Vignettes is based on the many articles I’ve written over the years for Jane Austen’s Regency World, mostly mini-biographies of famous writers who either influenced Austen, or were contemporaries of hers. The authors chosen just happen to be my own personal favourites.
Vignettes begins with a brief introduction to Austen’s life and work.
The next chapter looks at women’s education at that date, with reference to how Austen’s contemporaries discussed it. Mary Wollstonecraft’s thoughts on daughters’ schooling, Priscilla Wakefield, Mrs Barbauld and others are included. I also discuss women’s magazines and how they helped to influence and educate young women at that time. The chapter concludes by looking at some contemporary critiques of the supposed pernicious effect of novel-reading.
The following chapter looks at the lives of Hogarth, Rudolph Ackermann, Johnson and Boswell.
The chapter after that discusses Jane’s contemporary rivals like Ann Radcliffe, Mary Brunton, Fanny Burney and Mme de Stael.

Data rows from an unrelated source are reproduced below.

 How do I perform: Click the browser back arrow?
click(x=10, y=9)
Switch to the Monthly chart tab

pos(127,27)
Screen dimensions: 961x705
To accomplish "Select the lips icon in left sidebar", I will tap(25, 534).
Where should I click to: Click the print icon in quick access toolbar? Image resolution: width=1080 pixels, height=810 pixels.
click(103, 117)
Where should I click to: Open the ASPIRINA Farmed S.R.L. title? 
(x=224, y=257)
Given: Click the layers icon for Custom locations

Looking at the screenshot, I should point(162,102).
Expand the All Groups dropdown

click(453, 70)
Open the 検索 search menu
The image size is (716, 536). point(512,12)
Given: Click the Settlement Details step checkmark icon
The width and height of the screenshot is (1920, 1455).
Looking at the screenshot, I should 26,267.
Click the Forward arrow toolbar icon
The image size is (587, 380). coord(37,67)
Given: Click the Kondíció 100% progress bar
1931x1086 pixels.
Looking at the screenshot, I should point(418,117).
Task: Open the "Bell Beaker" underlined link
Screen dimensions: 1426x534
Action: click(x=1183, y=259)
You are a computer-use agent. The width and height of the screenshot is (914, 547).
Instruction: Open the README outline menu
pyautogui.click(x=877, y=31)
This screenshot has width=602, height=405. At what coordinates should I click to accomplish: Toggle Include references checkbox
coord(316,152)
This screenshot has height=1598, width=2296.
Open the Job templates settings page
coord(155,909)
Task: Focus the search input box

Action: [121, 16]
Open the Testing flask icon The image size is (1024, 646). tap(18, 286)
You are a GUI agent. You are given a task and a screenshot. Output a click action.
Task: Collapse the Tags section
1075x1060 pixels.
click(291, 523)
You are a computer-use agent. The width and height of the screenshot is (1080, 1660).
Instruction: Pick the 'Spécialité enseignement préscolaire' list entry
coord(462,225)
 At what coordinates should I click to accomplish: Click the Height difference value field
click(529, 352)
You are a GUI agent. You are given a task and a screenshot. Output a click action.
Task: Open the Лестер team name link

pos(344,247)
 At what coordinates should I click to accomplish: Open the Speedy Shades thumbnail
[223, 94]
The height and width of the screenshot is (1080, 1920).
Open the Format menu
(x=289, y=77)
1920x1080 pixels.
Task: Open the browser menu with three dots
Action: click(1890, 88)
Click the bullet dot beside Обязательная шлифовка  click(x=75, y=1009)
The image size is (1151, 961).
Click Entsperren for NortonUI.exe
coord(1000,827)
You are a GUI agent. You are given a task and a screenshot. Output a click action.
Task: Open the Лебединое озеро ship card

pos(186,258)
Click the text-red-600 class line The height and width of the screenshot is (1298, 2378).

After a chapter on social ‘influencers’ like Parson Malthus, Thomas Bernard and Robert Owen, we move on to discussing the lives of Cowper and Thomson, William and Dorothy Wordsworth, John Keats, Percy and Mary Shelley, Robert Burns, Sir Walter Scott, etc. Wherever possible, I have set each author in the context of Jane’s life and works by including quotes from her letters and novels.